## Written request:
Please put every line of the material below into a Markdown table with the columns Row and Text, numbering the rows in order and skipping blank lines. Leave the pictures out.
-- START OF Excerpted data --
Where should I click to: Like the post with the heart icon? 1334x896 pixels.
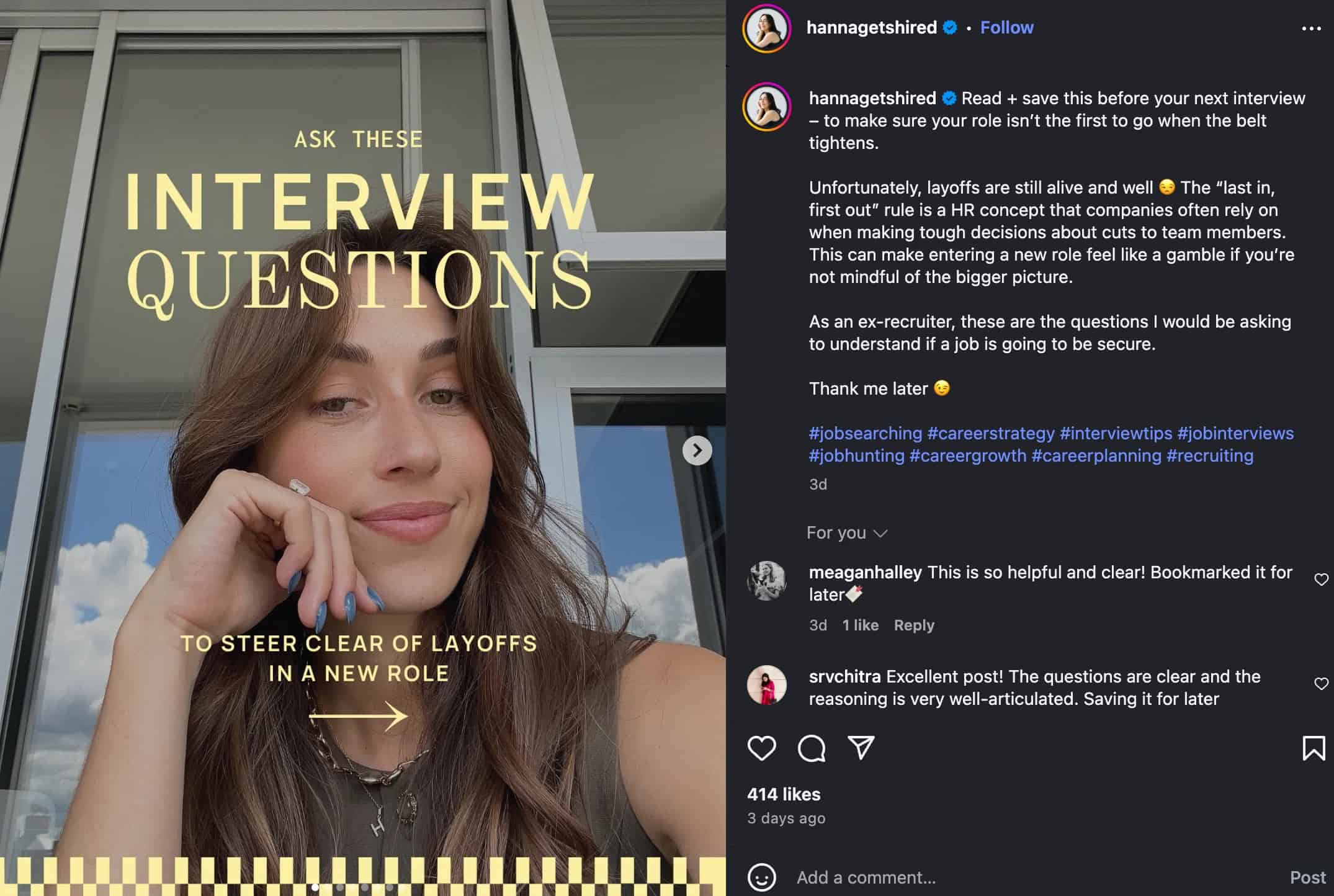click(x=761, y=748)
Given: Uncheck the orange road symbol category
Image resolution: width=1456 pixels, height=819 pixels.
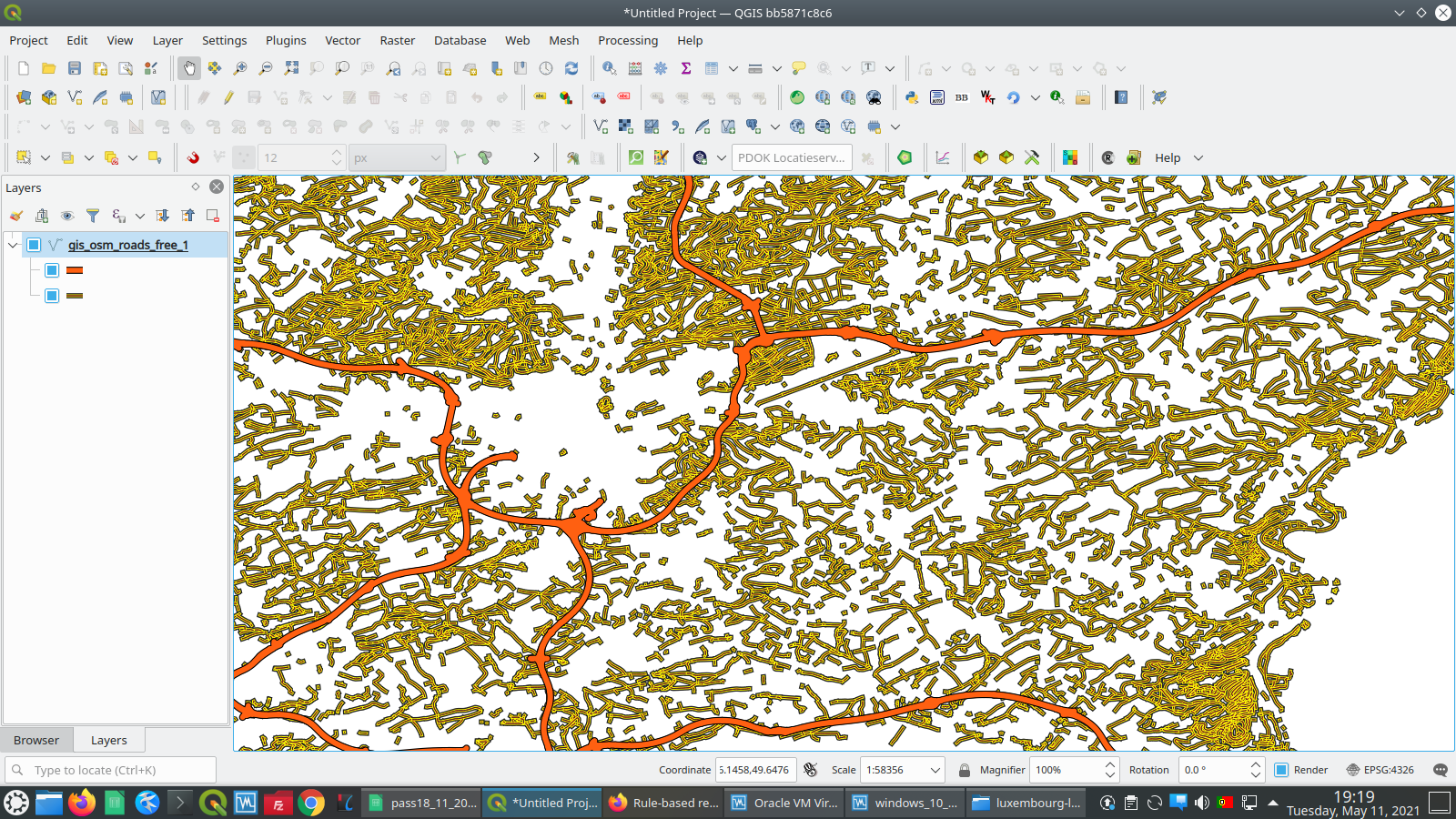Looking at the screenshot, I should click(x=52, y=269).
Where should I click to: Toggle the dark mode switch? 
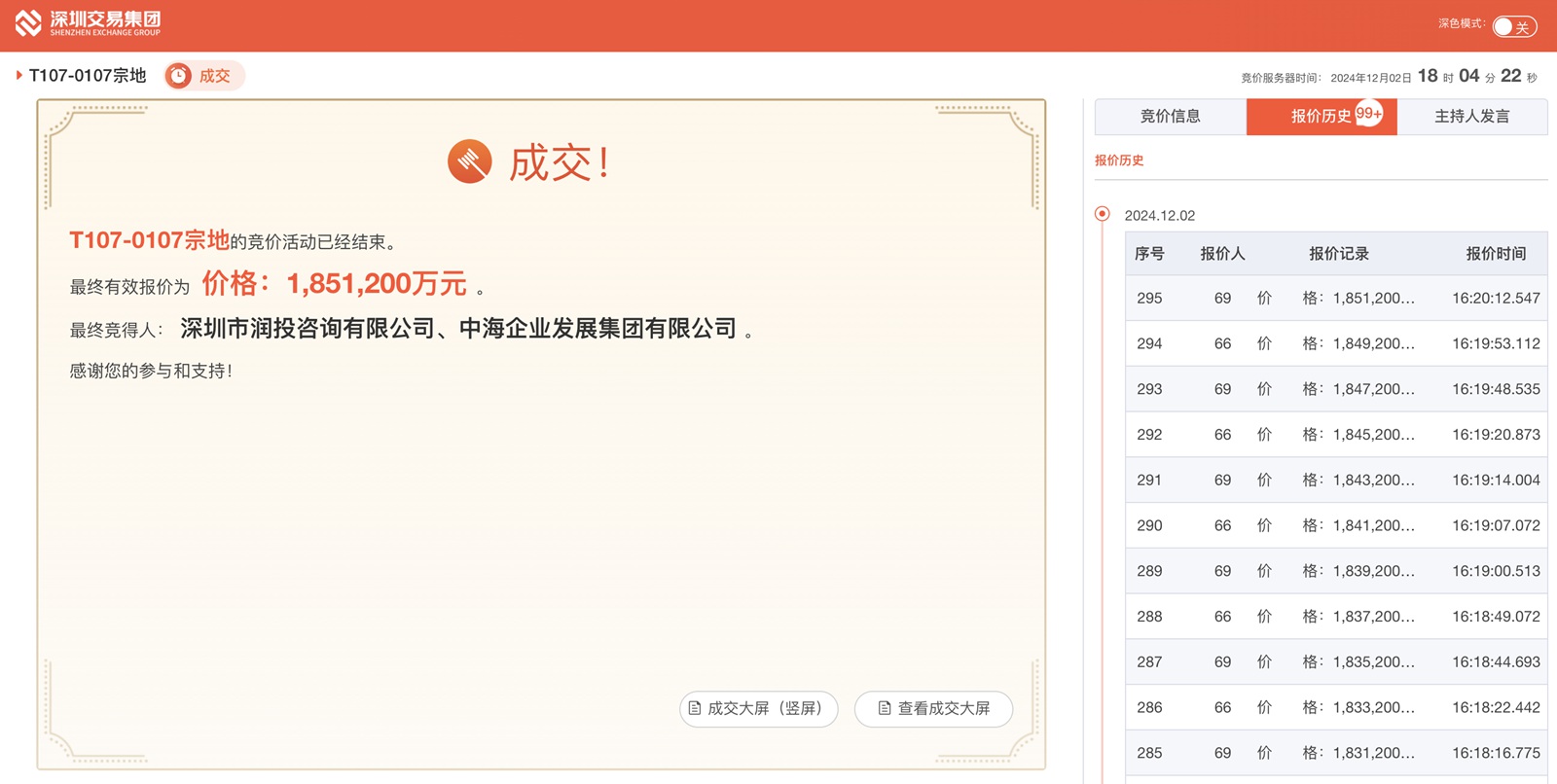[1514, 26]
-- END OF Excerpted data --
## Finished exercise:
| Row | Text |
|---|---|
| 1 | Where should I click to: Like the post with the heart icon? 1334x896 pixels. |
| 2 | click(x=761, y=748) |
| 3 | Given: Uncheck the orange road symbol category |
| 4 | Image resolution: width=1456 pixels, height=819 pixels. |
| 5 | Looking at the screenshot, I should click(x=52, y=269). |
| 6 | Where should I click to: Toggle the dark mode switch?  |
| 7 | [1514, 26] |